Hoje temos Donald Trump, Presidente dos Estados Unidos, sem qualquer receio de externar sua preferência por povos, grupos religiosos e não descartar o uso da tortura. Ao assinar seus primeiros decretos, entre outros, como o da construção do muro com o México, proibiu a entrada de pessoas oriundas de sete países muçulmanos, mesmo que detentores de visto, fazendo com que duas pessoas ficassem detidas nos aeroportos do país, impedidas de entrar. E discute-se quantas outras deixaram ou deixarão de viajar. Toda uma mobilização jurídica se deu em seguida, culminando com uma ordem judicial na semana seguinte reabrindo as fronteiras do país para quem tinha visto, mesmo se oriundo dos tais sete países. Trata-se da ordem do juiz James Robart, da Corte Federal em Seattle, válida para todo o país. Ele recorreu. Mas o questionamento judicial fê-lo lembrar, por certo, de que há limites a seus atos, outros poderes além do Executivo. É o governo da lei, Rule of Law - princípio sagrado do Estado de Direito. Um governante não está acima da lei de seu país. Ele tem uma margem de atuação, de escolhas, que chamamos aqui de discricionaridade, mas dentro dos limites da lei.
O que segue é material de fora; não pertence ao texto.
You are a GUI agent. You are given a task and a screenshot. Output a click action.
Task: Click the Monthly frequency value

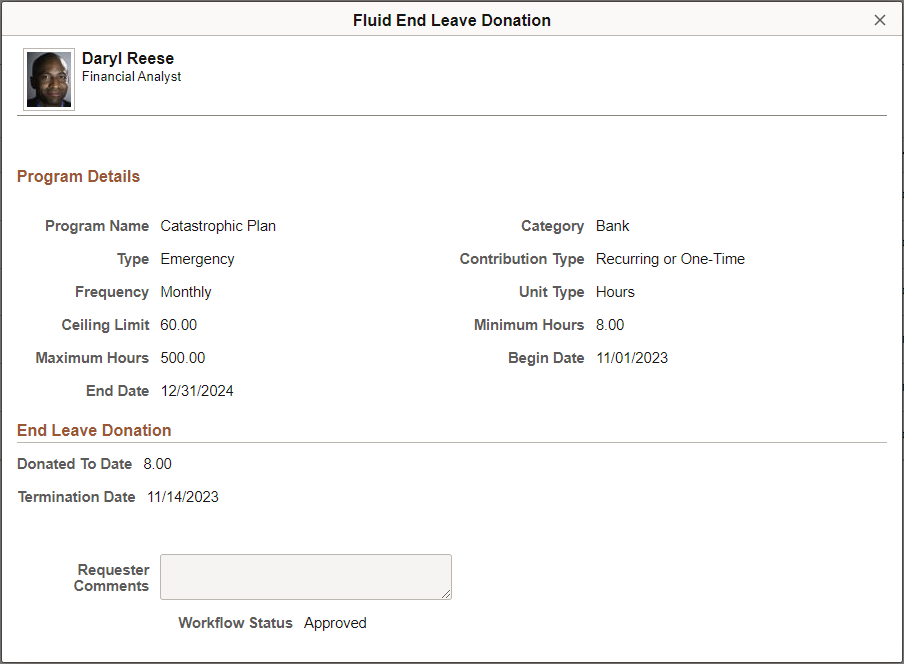click(x=186, y=292)
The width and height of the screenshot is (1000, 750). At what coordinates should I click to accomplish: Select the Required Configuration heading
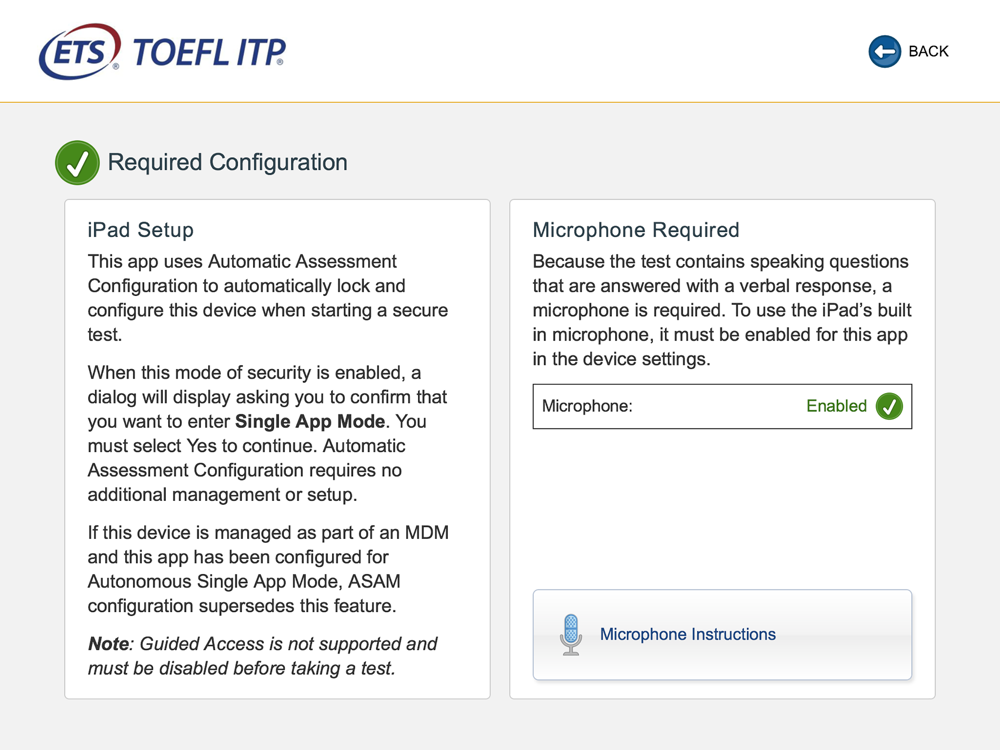[x=227, y=163]
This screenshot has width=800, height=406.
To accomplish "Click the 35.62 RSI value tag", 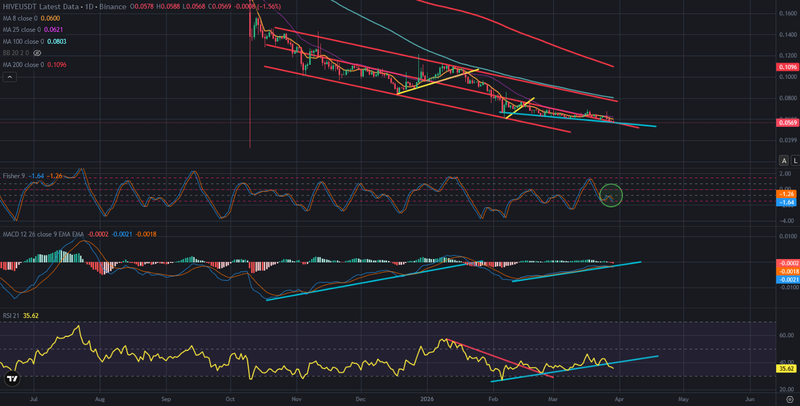I will [786, 368].
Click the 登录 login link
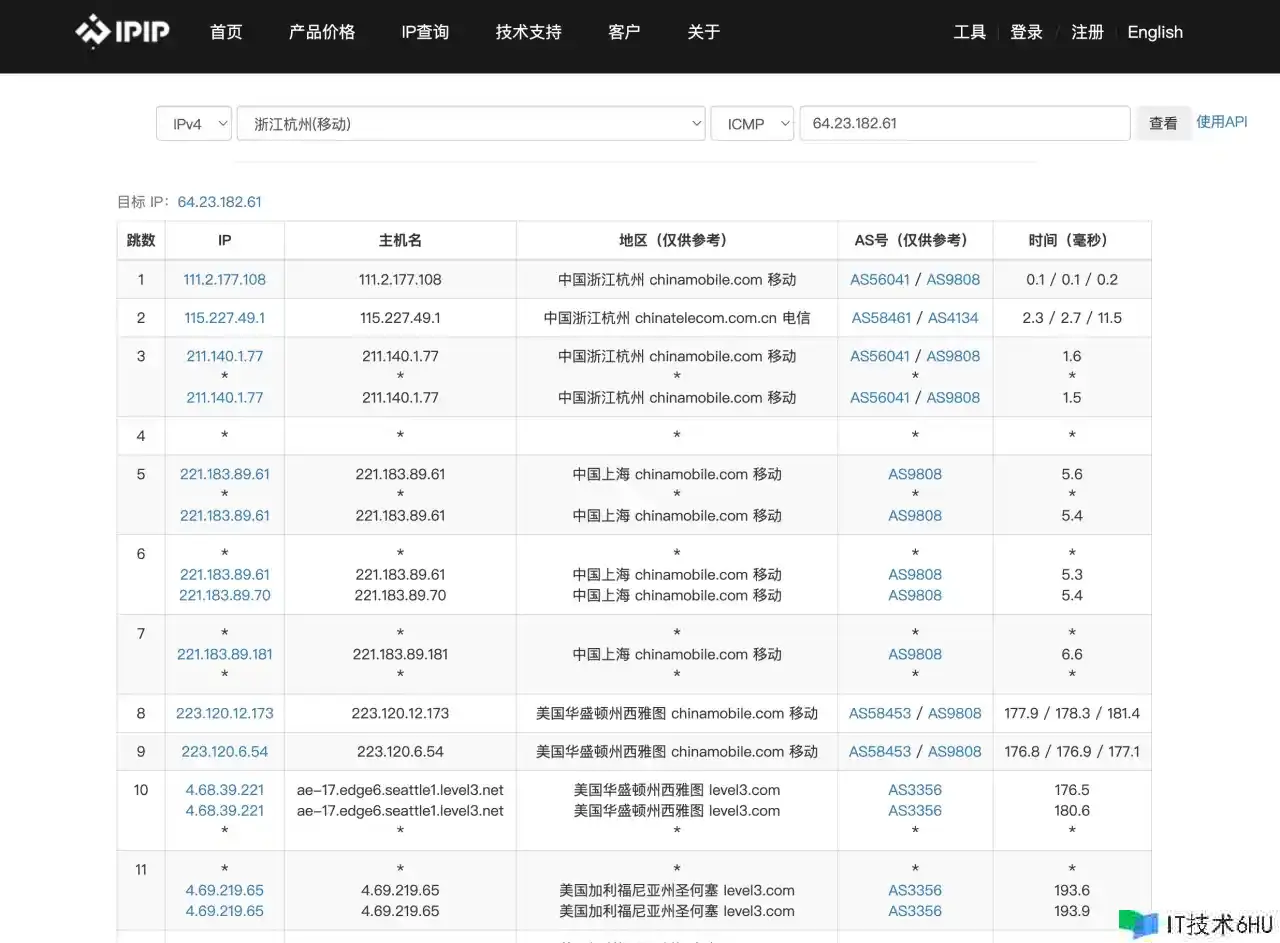 click(x=1026, y=32)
Quanto ao resto do mundo, a ordem fez ressurgir a esperança de que sequer precisaremos testar nossos tratados e organismos internacionais. É possível que internamente já consigam dominar a agressividade de suas posturas. Quem sabe assim as feridas produzidas por este Presidente dos Estados Unidos se restrinjam às narcísicas que a descoberta de limites produzirá em seu próprio psiquismo.


Notas e Referências:

[1] FREUD, Sigmund. O Mal-estar da Civilização. In Obras Psicológicas Completas de Sigmund Freud. Vol. XXI. Rio de Janeiro: Imago, 1996. Pág. 117.

[2] Idem, pág. 94.

[3] Ibidem, pág. 151.


Luciane Buriasco Isquerdo. Luciane Buriasco Isquerdo é Juíza de Direito em Cassilândia, Mato Grosso do Sul, membro do IBDFAM – Instituto Brasileiro de Direito de Família, IBCCRIM – Instituto Brasileiro de Ciências Criminais e bacharel em Direito pela UFSC – Universidade Federal de Santa Catarina. .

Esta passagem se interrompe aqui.